I recently came across a wonderful post by Jennifer Kunst, Ph.D., a clinical psychologist and psychoanalyst, working with adults and couples in her private practice in Pasadena, CA. and I was deeply deeply touched by her post.

The post was titled, No Limelight Here: Good Quality Psychotherapy Is Humble Work – Success in therapy requires simple, humble, daily effort

It whispered to me from start to finish but there were a few lines which were especially moving.
She wrote: ”Day after day, month after month, in a room known for its privacy and confidentiality, a therapist quietly meets with another person … There is no applause, no real audience to speak of. There are just two people, engaged in an intimate exchange with no witnesses. The work of tending the mind, heart, and soul of another turns out to be a lot like the humble act of washing someone’s feet”.
Also, ” … I, too, have impulses to live in the limelight. I suppose that writing a blog and even a book is an expression of that impulse! But, with help from my own therapists, I have worked hard to not make a lifestyle out of it. When I am able to rein in my impulses and devote myself to the simple, private work before me, I find myself more rested, more centered, and more grounded. I discover anew each day that quiet, humble work can build a solid foundation from which real creativity and success can stem. It is the only way I know to keep at the daily discipline of being a psychotherapist”.
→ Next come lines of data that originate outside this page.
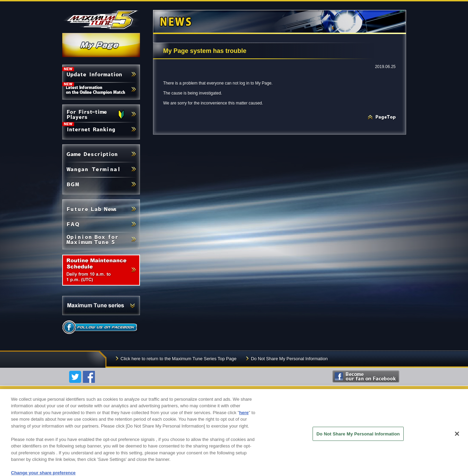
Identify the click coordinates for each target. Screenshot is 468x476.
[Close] (457, 439)
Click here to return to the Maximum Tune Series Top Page (178, 358)
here (244, 418)
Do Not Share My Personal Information (289, 358)
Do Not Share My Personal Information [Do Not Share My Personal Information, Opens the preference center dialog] (358, 439)
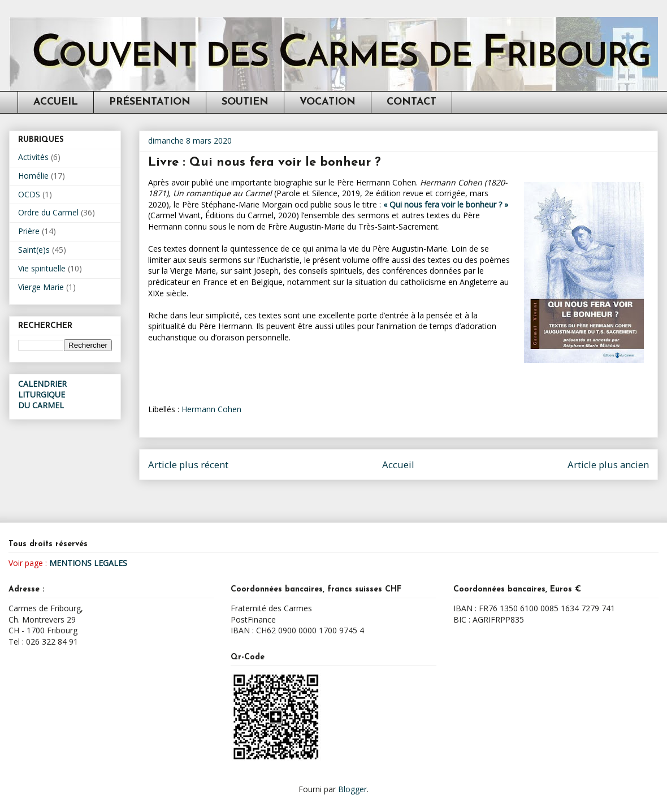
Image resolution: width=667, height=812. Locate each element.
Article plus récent (188, 464)
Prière (29, 231)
The post led me to revisit some of my own understandings of who a therapist might be and what a therapist might offer.

I will write further on what I believe some of the essentials of therapy are, but running throughout my own practice, there a recurring existential conundrum is not only my jousting with the limelight impulses (her struggle), but addressing the issue of ‘whom I am actually in my therapy room for’? My work is often enormously gratifying. Is this why I do it? For my feelings of gratification? Or is it for my clients? Can I even separate these needs? Surely I am entitled to have some inner reward for what is often profound and draining work?
My oasis, my resolution, emanates from my own therapy experience some 40 years ago when I was lost, desperate, alienated. I was fortunate enough to meet a wonderful therapist and human being, who held me quietly during my turbulence – a warm, accepting, soul who believed in me in such a way that I was able to slowly learn to believe in myself.
When I sit with clients, all I try to be is the kind of person whom I got to know 40 years ago. My role is just to offer my clients what was once so generously, warmly, charmingly, humorously and lovingly offered to me. And I hold him close to me in the room and in my life, despite there effluxion of 40 years.